● **Data to process**
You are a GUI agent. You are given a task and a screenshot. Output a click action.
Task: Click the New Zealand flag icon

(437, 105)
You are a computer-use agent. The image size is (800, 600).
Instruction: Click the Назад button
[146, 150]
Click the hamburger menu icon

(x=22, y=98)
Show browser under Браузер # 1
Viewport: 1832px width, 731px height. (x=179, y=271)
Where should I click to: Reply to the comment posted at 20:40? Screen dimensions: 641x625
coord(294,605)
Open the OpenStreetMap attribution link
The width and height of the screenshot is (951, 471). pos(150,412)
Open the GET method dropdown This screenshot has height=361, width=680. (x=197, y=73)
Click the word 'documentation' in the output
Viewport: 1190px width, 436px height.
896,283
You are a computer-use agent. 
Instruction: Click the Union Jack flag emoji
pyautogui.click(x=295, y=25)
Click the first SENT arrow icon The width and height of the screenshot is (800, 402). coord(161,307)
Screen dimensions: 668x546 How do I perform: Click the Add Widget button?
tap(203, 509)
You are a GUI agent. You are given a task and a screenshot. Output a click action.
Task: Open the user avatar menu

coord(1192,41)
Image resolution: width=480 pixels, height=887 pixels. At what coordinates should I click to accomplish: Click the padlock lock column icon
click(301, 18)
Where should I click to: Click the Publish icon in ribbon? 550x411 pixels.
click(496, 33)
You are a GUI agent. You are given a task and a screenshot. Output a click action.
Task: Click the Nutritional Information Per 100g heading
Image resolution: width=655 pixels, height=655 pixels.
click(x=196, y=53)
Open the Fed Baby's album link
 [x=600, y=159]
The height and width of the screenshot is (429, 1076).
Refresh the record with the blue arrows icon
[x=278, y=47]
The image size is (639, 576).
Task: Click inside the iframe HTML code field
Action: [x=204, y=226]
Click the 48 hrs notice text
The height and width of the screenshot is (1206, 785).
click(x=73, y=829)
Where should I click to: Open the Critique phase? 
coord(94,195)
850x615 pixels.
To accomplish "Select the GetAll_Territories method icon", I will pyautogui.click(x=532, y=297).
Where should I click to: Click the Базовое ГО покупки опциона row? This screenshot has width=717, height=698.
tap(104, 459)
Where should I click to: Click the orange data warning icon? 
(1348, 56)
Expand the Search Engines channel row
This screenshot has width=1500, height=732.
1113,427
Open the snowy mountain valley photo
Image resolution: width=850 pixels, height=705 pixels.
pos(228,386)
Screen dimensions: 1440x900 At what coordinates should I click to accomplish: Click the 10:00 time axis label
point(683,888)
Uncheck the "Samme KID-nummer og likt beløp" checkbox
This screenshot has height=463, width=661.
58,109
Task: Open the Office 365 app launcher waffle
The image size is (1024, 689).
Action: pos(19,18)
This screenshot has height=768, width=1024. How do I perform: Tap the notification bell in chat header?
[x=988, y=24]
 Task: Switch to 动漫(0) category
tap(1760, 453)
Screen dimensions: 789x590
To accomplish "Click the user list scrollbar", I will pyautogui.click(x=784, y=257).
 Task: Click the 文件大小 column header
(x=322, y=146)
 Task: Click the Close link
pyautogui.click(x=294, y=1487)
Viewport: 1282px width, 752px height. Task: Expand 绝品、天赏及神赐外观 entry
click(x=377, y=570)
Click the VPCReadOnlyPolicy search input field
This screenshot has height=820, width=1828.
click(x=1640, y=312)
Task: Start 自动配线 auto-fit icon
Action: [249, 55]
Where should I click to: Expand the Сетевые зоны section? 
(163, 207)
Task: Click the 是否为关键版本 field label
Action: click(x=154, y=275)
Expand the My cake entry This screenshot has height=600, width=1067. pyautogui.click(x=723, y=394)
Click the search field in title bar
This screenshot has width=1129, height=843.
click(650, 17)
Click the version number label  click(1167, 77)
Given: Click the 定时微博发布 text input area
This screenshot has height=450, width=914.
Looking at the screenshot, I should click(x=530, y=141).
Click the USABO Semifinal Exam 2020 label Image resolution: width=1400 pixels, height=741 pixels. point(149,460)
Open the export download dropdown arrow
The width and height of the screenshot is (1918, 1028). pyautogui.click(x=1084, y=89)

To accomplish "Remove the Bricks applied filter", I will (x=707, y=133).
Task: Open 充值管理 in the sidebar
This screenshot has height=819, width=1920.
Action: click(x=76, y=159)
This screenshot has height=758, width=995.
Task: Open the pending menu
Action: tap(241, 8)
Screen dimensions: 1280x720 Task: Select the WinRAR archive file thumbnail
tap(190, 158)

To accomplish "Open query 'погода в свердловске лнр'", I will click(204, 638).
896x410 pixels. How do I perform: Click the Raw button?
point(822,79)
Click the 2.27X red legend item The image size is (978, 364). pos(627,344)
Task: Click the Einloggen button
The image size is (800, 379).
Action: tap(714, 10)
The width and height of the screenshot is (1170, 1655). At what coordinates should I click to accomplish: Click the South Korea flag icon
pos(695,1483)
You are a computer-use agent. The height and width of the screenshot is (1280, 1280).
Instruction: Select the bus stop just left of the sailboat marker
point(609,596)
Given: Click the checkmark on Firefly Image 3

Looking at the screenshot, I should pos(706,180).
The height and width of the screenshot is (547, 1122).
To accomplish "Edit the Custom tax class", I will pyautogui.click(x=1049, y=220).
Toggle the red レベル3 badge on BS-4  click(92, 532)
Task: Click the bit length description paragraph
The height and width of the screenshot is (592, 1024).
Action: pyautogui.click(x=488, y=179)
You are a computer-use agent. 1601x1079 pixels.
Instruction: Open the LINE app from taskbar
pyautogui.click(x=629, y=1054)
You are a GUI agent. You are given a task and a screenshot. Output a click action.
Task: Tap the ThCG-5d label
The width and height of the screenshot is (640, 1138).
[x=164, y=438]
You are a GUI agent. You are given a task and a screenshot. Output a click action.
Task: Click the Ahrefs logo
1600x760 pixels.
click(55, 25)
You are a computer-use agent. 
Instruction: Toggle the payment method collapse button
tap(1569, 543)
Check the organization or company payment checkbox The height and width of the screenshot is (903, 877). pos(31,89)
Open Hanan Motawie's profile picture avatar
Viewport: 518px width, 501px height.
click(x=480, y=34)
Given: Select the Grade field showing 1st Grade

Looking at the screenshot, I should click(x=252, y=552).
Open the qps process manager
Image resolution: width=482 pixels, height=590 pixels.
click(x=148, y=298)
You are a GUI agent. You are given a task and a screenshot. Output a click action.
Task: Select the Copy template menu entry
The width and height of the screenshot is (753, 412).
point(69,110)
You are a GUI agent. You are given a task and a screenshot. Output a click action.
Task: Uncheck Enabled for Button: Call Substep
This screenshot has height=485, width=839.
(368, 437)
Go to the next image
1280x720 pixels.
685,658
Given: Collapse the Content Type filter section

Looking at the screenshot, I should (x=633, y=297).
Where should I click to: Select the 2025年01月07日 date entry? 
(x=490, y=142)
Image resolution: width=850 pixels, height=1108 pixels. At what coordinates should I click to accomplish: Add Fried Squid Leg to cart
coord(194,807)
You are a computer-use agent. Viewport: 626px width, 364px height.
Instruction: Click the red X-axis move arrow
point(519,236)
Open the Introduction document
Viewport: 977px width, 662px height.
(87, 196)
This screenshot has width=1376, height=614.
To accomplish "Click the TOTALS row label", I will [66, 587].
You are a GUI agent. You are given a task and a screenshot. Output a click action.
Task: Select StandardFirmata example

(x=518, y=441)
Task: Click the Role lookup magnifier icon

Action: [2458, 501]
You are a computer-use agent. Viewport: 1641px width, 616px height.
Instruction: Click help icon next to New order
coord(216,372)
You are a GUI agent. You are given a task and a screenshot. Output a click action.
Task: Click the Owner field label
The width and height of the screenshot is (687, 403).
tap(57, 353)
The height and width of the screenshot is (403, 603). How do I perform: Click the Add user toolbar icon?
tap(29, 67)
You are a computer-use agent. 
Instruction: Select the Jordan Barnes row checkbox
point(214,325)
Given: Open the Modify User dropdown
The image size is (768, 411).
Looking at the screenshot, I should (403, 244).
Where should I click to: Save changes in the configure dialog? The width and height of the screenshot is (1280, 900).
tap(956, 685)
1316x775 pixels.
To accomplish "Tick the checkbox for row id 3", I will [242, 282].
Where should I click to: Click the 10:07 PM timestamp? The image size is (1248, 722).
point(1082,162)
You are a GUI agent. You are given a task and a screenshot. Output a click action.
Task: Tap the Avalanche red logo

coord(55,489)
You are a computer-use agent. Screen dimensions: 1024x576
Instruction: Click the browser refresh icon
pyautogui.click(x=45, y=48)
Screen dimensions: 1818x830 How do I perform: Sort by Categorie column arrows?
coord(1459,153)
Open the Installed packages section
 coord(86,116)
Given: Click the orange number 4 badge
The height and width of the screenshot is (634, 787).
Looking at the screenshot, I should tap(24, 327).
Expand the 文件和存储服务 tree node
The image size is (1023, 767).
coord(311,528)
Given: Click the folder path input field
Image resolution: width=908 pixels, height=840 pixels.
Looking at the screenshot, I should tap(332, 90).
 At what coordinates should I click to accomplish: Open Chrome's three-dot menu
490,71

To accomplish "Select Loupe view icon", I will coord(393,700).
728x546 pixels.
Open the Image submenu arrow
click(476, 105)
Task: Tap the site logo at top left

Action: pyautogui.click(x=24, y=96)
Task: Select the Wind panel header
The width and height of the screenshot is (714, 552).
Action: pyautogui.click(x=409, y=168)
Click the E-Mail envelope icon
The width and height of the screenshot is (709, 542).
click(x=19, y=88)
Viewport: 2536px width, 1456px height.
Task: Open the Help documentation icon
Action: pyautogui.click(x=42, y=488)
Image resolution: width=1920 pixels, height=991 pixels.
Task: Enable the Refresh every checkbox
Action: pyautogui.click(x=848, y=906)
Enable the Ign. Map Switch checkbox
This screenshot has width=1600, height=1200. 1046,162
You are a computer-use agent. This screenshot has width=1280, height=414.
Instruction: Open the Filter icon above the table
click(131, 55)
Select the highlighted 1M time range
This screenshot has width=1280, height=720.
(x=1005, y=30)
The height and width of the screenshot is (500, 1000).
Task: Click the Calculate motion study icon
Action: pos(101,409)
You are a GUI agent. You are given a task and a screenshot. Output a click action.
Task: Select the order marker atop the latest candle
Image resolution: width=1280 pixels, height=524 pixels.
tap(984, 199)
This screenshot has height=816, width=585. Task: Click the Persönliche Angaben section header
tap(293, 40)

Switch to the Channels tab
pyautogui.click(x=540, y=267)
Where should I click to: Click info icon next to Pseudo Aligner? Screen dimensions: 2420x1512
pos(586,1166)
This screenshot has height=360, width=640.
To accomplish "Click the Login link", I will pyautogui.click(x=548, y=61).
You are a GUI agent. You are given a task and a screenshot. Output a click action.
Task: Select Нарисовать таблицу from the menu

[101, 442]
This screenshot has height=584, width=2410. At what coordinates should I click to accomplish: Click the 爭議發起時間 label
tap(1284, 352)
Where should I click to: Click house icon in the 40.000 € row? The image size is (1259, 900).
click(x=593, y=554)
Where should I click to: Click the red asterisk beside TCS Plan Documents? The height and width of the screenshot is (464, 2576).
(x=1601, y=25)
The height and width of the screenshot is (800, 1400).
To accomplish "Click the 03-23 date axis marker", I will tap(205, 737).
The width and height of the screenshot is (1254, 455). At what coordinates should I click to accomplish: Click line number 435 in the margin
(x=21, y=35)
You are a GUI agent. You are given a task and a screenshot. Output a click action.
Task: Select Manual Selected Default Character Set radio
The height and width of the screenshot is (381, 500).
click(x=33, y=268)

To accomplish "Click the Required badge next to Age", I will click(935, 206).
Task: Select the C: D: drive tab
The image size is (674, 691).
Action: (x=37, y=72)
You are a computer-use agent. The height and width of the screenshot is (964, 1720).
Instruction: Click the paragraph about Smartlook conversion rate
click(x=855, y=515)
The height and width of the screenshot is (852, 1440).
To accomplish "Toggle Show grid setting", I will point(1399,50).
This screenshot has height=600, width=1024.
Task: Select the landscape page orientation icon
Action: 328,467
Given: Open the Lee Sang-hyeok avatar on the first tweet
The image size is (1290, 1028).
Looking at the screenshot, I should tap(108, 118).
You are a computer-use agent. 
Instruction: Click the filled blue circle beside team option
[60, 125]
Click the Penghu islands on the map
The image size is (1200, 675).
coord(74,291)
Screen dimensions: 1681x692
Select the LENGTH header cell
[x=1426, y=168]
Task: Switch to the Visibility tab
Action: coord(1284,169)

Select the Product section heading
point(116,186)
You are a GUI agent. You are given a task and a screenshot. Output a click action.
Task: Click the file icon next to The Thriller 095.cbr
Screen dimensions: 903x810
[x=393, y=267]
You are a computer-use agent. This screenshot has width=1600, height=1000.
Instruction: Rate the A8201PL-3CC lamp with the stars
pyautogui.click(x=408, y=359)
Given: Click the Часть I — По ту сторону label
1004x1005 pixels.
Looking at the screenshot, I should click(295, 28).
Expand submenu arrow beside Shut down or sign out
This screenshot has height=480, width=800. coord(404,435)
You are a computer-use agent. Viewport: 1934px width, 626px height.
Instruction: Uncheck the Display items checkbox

● **Task item**
A single number is the answer: how many lines of the entries above contain "text"?

● **Answer below**
2